# Written instruction a:
In the email thread about the code cache compile threshold, what condition does igor suggest adding to the predicate at advancedThresholdPolicy.cpp:211?

# Document section:
* begin *

RFR 8012371: Adjust Tiered compile threshold according to available space in codecache

Wed May 15 02:15:31 PDT 2013

Another thought is that I it might be useful for future debugging to add "TieredStopAtLevel == CompLevel_full_optimization" to the predicate at advancedThresholdPolicy.cpp:211, otherwise the c1-only mode is penalized. That is if you guys haven't pushed yet, not really important.

Thanks!
igor

On May 14, 2013, at 1:45 PM, Vladimir Kozlov <vladimir.kozlov at oracle.com> wrote:

> Thank you, Igor
> 
> For the record, these changes are based on your suggestion :)
> 
> Thanks,
> Vladimir
> 
> On 5/14/13 1:25 PM, Igor Veresov wrote:
>> Yup, I had something similar in mind. But it didn't occur to me that you can just throttle C1 exclusively. Awesome solution!
>> That way you just throttle C1 compiles, and in the meanwhile you'll just use the interpreter for profiling.
>> 
>> Looks good!
>> 
>> igor
>> 
>> On May 14, 2013, at 11:21 AM, Vladimir Kozlov <vladimir.kozlov at oracle.com> wrote:
>> 
>>> http://cr.openjdk.java.net/~kvn/8012371/webrev
>>> 
>>> On 5/14/13 6:23 AM, Albert Noll wrote:
>>> 
>>> Hi,
>>> 
>>> I think I found a solution to the code cache fill-up-problem.

* end *

# Provided records:
* begin *

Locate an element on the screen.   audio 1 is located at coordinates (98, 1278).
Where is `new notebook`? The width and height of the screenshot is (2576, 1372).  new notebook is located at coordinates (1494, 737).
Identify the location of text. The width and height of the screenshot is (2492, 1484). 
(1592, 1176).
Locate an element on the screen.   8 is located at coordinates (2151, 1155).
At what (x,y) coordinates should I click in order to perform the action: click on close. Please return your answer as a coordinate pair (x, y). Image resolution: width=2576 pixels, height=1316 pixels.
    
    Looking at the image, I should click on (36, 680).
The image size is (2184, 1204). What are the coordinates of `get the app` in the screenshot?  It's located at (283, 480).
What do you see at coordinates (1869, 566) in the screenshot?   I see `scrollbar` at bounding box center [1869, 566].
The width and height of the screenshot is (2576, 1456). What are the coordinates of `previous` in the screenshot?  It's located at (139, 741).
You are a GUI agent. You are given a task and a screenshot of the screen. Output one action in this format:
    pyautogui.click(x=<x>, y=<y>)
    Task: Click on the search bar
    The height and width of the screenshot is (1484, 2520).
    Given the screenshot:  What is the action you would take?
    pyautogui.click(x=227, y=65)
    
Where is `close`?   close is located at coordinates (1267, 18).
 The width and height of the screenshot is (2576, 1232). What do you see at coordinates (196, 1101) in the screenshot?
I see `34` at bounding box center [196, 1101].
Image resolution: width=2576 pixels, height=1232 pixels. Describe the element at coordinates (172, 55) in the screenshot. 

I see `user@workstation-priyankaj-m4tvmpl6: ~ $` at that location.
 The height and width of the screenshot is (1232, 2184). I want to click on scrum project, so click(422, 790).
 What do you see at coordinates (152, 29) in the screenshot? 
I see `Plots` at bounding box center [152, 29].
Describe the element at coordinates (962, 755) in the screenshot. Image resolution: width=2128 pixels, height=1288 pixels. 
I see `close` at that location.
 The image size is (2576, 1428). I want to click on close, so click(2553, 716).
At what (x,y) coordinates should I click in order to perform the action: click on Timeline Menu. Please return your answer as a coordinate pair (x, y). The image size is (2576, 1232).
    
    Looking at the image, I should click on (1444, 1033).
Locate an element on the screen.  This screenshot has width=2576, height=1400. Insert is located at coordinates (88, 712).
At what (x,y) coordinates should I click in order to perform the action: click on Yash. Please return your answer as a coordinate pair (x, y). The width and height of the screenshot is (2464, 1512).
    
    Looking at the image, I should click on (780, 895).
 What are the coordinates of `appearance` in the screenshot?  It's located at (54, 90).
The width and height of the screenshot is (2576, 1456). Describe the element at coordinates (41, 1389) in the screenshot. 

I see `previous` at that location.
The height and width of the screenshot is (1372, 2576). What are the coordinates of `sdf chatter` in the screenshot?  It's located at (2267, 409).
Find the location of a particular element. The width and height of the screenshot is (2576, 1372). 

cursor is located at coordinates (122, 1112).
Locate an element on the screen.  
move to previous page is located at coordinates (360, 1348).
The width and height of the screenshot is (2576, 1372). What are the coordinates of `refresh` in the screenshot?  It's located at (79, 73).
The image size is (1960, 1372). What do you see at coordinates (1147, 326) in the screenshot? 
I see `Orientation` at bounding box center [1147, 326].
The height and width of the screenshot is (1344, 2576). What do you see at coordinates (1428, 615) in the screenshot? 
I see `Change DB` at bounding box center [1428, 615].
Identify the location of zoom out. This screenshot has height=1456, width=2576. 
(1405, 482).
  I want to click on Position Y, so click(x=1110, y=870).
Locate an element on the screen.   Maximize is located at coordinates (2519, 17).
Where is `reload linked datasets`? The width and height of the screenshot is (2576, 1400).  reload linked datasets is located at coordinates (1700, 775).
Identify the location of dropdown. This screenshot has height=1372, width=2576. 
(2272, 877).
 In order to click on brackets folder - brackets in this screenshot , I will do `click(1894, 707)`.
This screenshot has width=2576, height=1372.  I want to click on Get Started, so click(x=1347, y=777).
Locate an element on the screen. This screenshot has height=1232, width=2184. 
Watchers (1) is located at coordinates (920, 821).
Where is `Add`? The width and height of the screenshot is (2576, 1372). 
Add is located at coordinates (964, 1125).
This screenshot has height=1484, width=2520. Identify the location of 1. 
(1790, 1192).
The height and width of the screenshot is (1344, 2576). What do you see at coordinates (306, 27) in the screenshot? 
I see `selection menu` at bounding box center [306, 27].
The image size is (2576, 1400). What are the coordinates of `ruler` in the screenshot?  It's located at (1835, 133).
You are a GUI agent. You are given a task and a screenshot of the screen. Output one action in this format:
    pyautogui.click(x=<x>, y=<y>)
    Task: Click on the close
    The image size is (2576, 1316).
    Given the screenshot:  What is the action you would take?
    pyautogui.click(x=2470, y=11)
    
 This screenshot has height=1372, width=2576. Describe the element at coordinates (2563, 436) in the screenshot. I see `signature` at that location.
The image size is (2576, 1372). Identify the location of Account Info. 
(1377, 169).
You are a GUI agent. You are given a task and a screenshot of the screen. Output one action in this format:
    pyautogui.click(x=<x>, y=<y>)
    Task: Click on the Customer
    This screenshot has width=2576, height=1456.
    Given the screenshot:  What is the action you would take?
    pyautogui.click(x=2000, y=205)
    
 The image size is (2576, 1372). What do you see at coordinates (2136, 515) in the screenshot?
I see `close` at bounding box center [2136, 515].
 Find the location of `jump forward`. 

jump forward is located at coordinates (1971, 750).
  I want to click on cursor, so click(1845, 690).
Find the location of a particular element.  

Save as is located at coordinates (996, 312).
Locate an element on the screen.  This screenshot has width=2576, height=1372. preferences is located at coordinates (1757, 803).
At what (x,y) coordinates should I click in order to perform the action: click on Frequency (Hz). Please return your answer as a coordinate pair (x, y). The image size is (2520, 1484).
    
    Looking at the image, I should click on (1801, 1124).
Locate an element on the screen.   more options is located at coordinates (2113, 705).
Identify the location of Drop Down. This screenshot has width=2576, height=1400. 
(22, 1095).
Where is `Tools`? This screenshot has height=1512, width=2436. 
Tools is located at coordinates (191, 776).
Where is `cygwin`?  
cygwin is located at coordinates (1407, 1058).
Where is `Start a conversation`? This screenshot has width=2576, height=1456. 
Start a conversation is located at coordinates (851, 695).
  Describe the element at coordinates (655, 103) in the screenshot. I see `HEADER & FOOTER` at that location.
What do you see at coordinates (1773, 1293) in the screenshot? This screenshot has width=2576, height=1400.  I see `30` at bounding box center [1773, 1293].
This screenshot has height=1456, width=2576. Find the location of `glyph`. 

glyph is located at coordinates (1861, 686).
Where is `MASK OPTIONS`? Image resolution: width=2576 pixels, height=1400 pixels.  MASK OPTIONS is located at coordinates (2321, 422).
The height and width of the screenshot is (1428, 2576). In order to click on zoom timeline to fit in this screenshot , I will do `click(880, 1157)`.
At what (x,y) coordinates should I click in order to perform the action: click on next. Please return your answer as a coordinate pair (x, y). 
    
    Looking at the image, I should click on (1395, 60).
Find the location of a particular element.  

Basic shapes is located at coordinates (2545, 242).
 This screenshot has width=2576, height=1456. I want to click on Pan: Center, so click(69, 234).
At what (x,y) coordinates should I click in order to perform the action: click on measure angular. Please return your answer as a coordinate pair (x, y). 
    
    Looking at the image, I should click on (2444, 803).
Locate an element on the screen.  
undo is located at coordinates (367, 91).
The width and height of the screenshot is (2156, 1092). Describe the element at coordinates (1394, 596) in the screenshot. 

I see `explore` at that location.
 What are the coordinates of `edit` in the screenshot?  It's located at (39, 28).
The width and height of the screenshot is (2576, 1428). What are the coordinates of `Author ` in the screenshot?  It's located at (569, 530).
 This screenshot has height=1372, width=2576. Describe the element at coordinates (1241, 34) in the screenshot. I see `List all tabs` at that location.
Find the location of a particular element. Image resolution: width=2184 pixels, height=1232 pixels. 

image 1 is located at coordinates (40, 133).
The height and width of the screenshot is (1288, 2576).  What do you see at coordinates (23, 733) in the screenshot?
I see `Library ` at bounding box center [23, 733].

* end *

# Written instruction b:
Duplicate the stretch of the entries from the line that contains "pixels, height=1316 pixels." through the line that contains "The width and height of the screenshot is (2576, 1456). What", including both of those lines.

# Full output a:
"TieredStopAtLevel == CompLevel_full_optimization"

# Full output b:
At what (x,y) coordinates should I click in order to perform the action: click on close. Please return your answer as a coordinate pair (x, y). Image resolution: width=2576 pixels, height=1316 pixels.
    
    Looking at the image, I should click on (36, 680).
The image size is (2184, 1204). What are the coordinates of `get the app` in the screenshot?  It's located at (283, 480).
What do you see at coordinates (1869, 566) in the screenshot?   I see `scrollbar` at bounding box center [1869, 566].
The width and height of the screenshot is (2576, 1456). What are the coordinates of `previous` in the screenshot?  It's located at (139, 741).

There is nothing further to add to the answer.